__Your goal__
Only one stretch of the data is wanted: the line containing "Новый очаг (52, 13)", the line containing "[Следующая статья] (97, 2264)", and every line between them, copied exactly.

__Data section__
- Opening Delimiter -

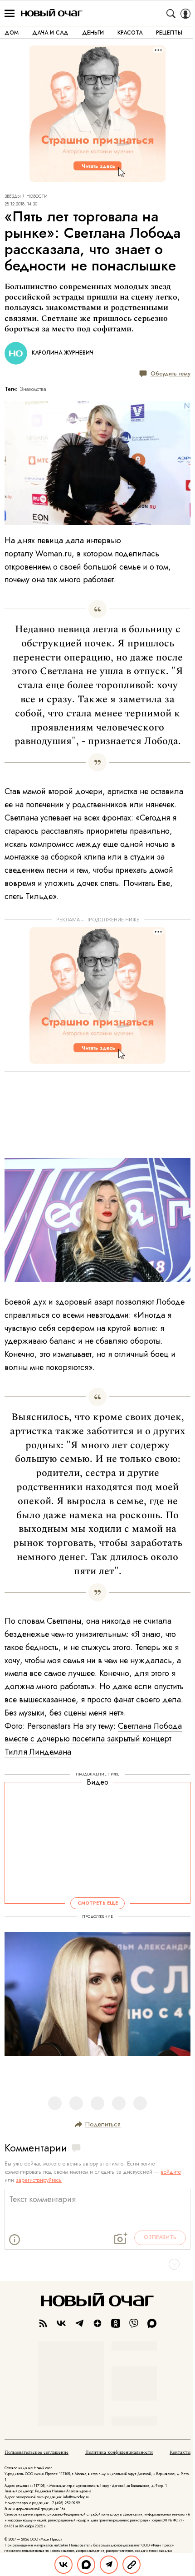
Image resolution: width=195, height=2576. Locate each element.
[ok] (115, 2323)
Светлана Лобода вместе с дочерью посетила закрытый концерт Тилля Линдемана (93, 1739)
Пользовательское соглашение (36, 2452)
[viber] (133, 2323)
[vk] (61, 2323)
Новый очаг (52, 13)
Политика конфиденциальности (119, 2452)
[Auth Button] (185, 14)
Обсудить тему (170, 373)
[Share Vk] (63, 2565)
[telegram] (79, 2323)
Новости (37, 196)
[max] (151, 2323)
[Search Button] (171, 14)
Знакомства (33, 389)
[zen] (97, 2323)
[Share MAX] (86, 2565)
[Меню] (10, 14)
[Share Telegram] (109, 2565)
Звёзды (13, 196)
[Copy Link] (131, 2565)
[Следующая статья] (97, 2264)
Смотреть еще (98, 1903)
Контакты (180, 2452)
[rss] (43, 2323)
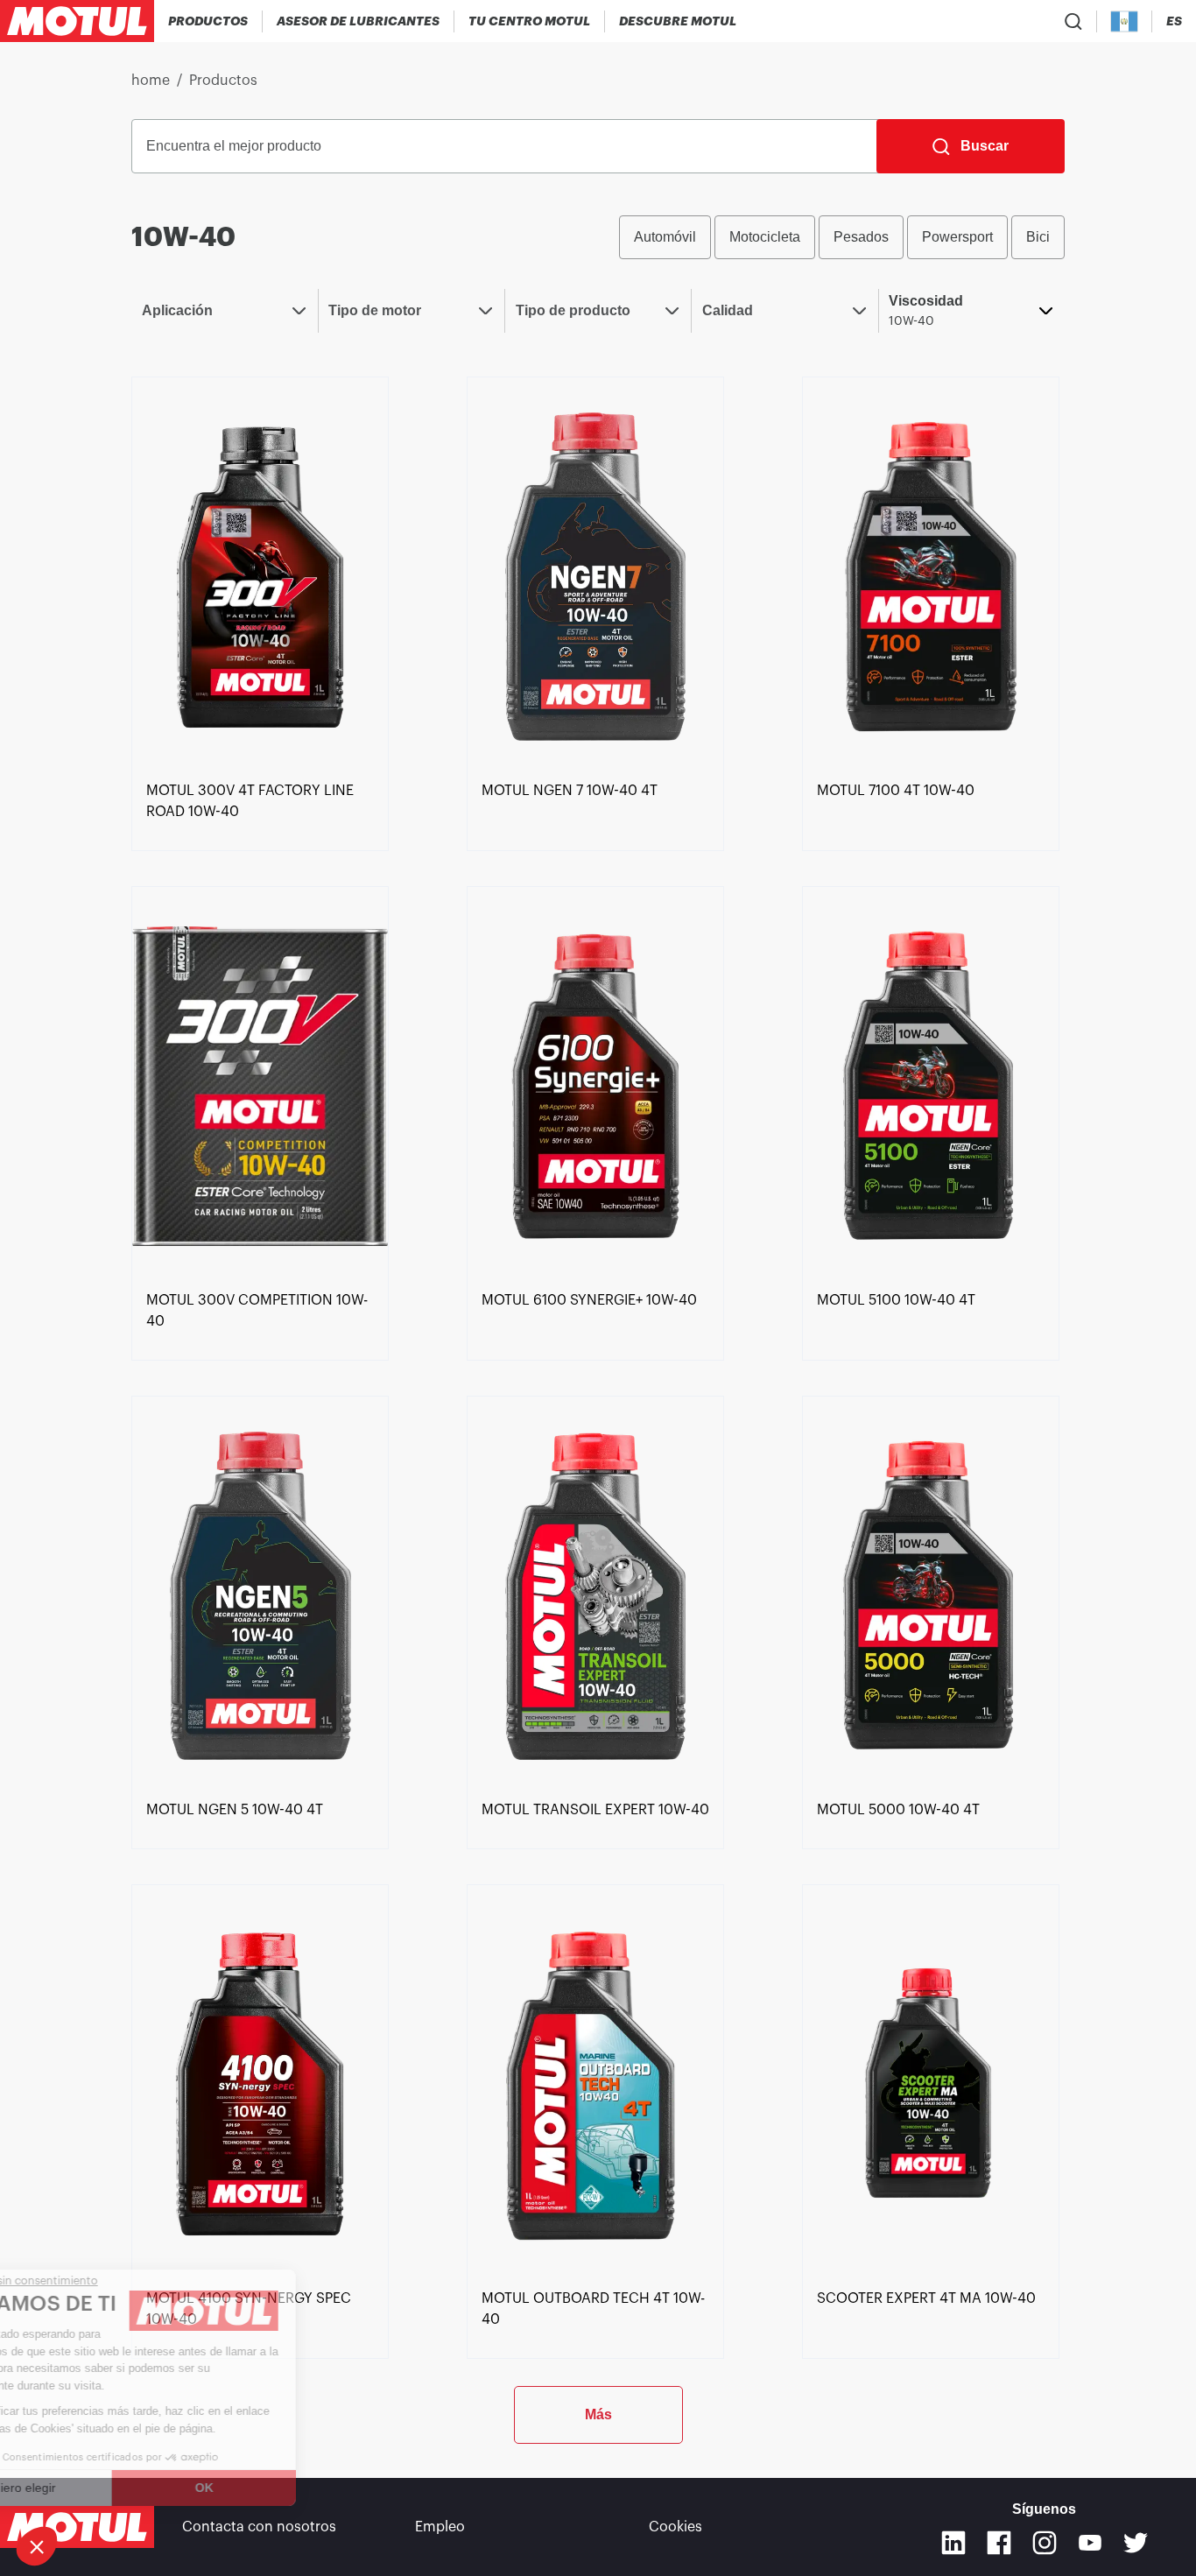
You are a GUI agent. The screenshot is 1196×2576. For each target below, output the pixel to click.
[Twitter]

- Closing Delimiter -

__Answer space__
Новый очаг (52, 13)
Политика конфиденциальности (119, 2452)
[Auth Button] (185, 14)
Обсудить тему (170, 373)
[Share Vk] (63, 2565)
[telegram] (79, 2323)
Новости (37, 196)
[max] (151, 2323)
[Search Button] (171, 14)
Знакомства (33, 389)
[zen] (97, 2323)
[Share MAX] (86, 2565)
[Меню] (10, 14)
[Share Telegram] (109, 2565)
Звёзды (13, 196)
[Copy Link] (131, 2565)
[Следующая статья] (97, 2264)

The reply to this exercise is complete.